Records supplied START

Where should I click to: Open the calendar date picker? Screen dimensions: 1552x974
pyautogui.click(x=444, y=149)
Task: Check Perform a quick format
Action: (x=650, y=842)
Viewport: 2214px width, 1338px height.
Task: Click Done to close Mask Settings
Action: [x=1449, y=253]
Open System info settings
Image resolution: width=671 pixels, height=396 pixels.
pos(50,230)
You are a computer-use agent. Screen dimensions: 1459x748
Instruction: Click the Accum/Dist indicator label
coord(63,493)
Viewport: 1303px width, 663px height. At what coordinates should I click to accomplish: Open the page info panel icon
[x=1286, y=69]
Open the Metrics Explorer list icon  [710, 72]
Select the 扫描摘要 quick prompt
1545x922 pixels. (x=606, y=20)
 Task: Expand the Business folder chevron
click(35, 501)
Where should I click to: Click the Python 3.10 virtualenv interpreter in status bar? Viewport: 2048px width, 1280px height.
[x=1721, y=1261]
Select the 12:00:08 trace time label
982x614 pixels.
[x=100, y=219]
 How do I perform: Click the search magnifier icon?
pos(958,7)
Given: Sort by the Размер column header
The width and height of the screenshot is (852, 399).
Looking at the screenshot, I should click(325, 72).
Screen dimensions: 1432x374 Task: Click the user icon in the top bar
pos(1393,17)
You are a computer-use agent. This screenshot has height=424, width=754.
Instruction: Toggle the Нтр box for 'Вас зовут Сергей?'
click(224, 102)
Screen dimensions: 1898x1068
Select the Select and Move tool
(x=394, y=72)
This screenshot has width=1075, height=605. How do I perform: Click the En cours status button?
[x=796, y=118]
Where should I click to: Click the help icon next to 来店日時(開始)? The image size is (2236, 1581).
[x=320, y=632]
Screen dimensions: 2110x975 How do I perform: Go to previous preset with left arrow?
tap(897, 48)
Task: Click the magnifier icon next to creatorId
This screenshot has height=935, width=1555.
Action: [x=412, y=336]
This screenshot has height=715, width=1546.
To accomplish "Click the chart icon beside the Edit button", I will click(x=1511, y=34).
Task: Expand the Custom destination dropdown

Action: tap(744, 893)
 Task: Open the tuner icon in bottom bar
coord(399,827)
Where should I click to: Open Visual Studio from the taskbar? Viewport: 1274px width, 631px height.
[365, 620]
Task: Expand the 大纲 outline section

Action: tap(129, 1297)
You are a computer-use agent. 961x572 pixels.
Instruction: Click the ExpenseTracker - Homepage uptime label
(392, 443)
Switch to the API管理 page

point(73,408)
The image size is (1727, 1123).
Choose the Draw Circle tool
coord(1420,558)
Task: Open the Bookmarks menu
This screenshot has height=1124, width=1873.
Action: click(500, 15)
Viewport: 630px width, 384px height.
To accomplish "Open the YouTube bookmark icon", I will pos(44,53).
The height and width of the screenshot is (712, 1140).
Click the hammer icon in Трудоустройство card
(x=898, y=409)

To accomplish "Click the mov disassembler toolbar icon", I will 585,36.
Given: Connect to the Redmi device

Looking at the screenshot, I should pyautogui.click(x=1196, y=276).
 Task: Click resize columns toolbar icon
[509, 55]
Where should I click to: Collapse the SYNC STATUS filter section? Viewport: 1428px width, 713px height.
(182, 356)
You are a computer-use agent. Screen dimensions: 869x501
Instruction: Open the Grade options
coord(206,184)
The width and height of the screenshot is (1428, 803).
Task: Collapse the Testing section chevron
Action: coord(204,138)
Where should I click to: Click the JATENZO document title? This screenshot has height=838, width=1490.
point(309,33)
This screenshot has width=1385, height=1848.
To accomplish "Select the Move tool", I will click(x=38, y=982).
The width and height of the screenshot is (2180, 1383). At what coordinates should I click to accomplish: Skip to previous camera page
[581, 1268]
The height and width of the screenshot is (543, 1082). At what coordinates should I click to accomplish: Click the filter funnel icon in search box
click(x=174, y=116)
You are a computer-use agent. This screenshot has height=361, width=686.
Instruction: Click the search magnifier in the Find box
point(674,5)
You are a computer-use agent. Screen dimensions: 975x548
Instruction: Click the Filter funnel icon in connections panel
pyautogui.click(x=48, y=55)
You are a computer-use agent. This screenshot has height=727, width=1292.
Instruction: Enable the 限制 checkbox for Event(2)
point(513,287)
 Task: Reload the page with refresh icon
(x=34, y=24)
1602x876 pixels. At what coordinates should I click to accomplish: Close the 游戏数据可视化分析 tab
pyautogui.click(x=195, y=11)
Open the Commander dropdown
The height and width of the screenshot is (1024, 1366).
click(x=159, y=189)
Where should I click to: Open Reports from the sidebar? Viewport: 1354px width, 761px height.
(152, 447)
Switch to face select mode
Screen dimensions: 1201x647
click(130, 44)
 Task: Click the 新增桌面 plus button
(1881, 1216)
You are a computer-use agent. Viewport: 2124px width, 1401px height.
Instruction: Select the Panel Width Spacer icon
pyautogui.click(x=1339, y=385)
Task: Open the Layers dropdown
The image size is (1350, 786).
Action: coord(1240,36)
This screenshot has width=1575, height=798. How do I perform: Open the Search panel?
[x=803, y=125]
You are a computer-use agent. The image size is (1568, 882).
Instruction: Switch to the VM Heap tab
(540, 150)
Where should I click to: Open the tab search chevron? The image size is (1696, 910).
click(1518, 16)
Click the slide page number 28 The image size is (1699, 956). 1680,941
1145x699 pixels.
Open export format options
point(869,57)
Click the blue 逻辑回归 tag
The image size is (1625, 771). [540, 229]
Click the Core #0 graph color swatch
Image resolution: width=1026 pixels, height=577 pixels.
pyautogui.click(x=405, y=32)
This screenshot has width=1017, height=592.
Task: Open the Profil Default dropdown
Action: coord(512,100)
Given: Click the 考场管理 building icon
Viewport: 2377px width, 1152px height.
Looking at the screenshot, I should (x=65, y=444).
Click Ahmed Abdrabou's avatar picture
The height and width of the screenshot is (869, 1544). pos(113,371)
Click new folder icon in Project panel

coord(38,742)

Records supplied END

Your answer should be only the number of lines in the records that hold the word "agent".

• _Worked solution_: 9